Lebensmittelzeitung: Tierhaltung bewegt weiterhin die Gemüter

Agrar- und Ernährungsbranche steht bei Medien und NGOs unter Beobachtung – Verpackungsmüll rückt stärker in den Fokus

Bonn. Artgerechte und qualfreie Tierhaltung, natürliche Inhaltsstoffe, Umweltauswirkungen mit möglichst geringem ökologischen Fußabdruck, weniger Verpackungsmüll, und transparente Produktkennzeichnung – das sind die fünf Themen, die hierzulande Medienmacher, Blogger und Influencer wie NGOs im öffentlichen Diskurs beschäftigen.
Über die Agrar- und Ernährungsbranche wurde im vergangenen Jahr 1163 Mal kritisch berichtet.
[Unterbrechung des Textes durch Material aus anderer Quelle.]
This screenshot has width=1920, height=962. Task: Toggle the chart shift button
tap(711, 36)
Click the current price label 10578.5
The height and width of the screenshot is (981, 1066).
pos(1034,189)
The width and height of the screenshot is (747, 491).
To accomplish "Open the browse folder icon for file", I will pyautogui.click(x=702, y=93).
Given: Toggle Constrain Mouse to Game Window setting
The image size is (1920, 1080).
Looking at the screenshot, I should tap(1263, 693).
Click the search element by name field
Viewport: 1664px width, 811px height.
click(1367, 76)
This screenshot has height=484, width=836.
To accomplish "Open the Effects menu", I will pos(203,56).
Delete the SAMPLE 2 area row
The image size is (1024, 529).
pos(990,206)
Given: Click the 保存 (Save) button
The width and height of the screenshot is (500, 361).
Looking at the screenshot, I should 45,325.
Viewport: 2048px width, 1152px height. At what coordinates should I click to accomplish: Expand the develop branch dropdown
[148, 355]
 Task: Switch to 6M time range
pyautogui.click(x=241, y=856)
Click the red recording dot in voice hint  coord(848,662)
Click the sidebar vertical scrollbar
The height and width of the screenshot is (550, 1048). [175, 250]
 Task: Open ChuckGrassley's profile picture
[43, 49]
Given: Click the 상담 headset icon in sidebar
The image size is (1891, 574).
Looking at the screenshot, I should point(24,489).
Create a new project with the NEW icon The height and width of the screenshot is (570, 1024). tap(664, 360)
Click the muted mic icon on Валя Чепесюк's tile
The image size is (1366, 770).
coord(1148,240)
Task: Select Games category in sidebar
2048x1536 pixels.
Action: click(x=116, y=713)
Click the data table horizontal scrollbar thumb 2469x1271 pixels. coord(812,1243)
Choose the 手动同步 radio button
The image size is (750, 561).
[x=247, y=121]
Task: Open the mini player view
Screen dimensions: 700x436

Am häufigsten ging es dabei um Themen wie Tierwohl, Lebensmittelinhaltsstoffe, Umweltauswirkungen der Landwirtschaft, Verpackungsmüll und die Kennzeichnung von Lebensmitteln. Das ermittelte AFC Risk & Crisis Consult. Die Bonner Berater werteten dafür TV-Formate, Zeitungs- und Zeitschriftenbeiträge, Berichte in Online-Portalen, Blogs sowie Informationen von Verbraucherzentralen, Behörden und NGOs aus. Wie in den Vorjahren waren die Fleischlieferanten und -verarbeiter mit 429 branchenbezogenen Meldungen am häufigsten Gegenstand des Interesses.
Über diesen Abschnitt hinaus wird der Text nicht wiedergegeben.